━━━━━ Extrait ━━━━━

L’ancienne technique de « sièges réservés », s’adressant à une ou quelques femmes et considérant ces dernières comme une catégorie vague et indistincte est désormais considérée comme obsolète. Aujourd’hui, le quota vise à assurer une présence de 30 à 40% de femmes, constituant une « minorité critique » minimale. Le quota est en général appliqué en tant que mesure temporaire, c’est-à-dire jusqu’à ce que toutes les barrières empêchant l’entrée des femmes en politique soient tombées.
La plupart des quotas visent à augmenter la présence des femmes dans l’arène politique, parce que le problème habituellement posé est précisément leur sous-représentation. Le quota peut exiger, par exemple que 40% des membres d’une institution soient des femmes. Le quota peut également être conçu de manière neutre, c’est-à-dire qu’il peut exprimer la volonté de corriger toute sous-représentation qu’elle soit des hommes ou des femmes. Dans ce cas le texte sera formulé de la manière suivante : les hommes et les femmes doivent représenter chacun au moins 40% des membres, ou encore : aucun des deux sexes n’occupera plus de 60% (ou moins de 40%) des sièges.
Les quotas peuvent aussi être utilisés pour aider les hommes à intégrer certains secteurs où les femmes sont très présentes ; c’est le cas du travail social, par exemple. Pourtant même dans ce secteur majoritairement féminin, il faut bien reconnaître que les postes de direction sont occupés par des hommes. C’est pourquoi les quotas en faveur des hommes se limitent en général au domaine de l’enseignement et aux premiers échelons de carrière. On ne rencontre que de rares exemples de quotas qui ont facilité le recrutement d’hommes en politique. (1) Dans le cadre de cette communication, nous nous intéresserons essentiellement aux quotas de femmes.
II/ L’IDEE DE PARITE
La parité peut être définie comme l’égalité quantitative garantie pour l’accès à certaines fonctions électives. Le concept, qui se présente comme une « demande d’égalité » et comme « la reconnaissance d’une altérité socialement construite » (3), permet d’échapper au dilemme classique que soulève la citoyenneté des femmes en démocratie : choisir entre l’égalité et la prise en compte de la différence sexuelle. Il a
obligé à repenser le contenu de l’universalisme abstrait et à analyser autrement la question de la représentation politique des femmes.

━━━━━ Données fournies ━━━━━

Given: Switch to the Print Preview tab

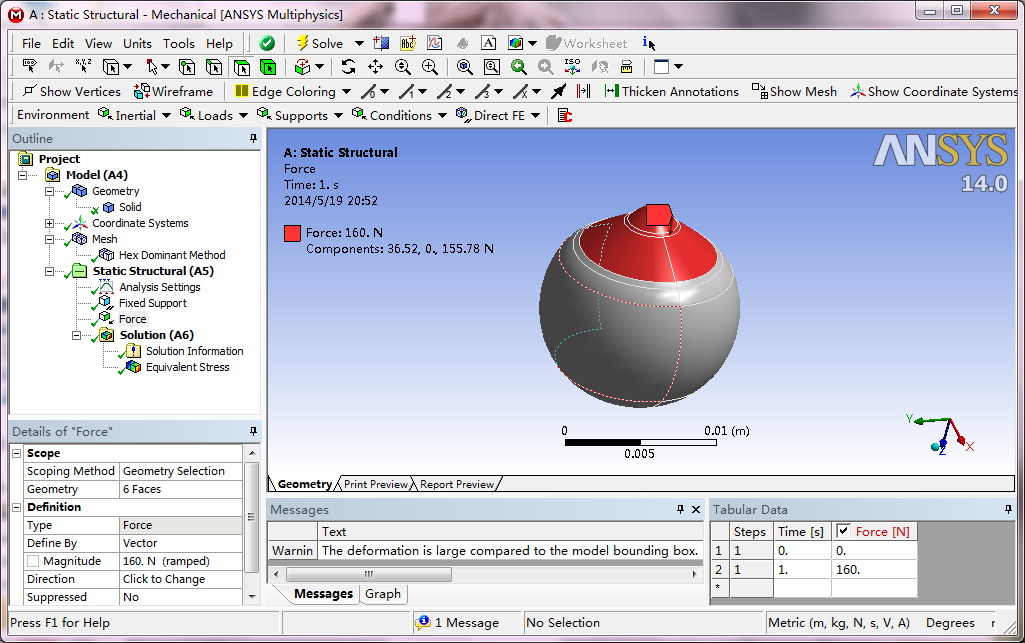Looking at the screenshot, I should [375, 483].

━━━━━

■ Consigne A ■
Recopiez tel quel le passage de l'extrait qui va de « L’ancienne technique de » jusqu'à « politique soient tombées. ».
■ Consigne B ■
Répondez brièvement à ces questions sur l'extrait.
(i) Quelle proportion de femmes le quota cherche-t-il aujourd'hui à assurer ?
(ii) Quel secteur est donné en exemple de domaine où les quotas peuvent aider les hommes à entrer ?
(iii) Comment la parité est-elle définie ?

■ Corrigé A ■
L’ancienne technique de « sièges réservés », s’adressant à une ou quelques femmes et considérant ces dernières comme une catégorie vague et indistincte est désormais considérée comme obsolète. Aujourd’hui, le quota vise à assurer une présence de 30 à 40% de femmes, constituant une « minorité critique » minimale. Le quota est en général appliqué en tant que mesure temporaire, c’est-à-dire jusqu’à ce que toutes les barrières empêchant l’entrée des femmes en politique soient tombées.

■ Corrigé B ■
(i) Une présence de 30 à 40 % de femmes.
(ii) Le travail social.
(iii) Comme l'égalité quantitative garantie pour l'accès à certaines fonctions électives.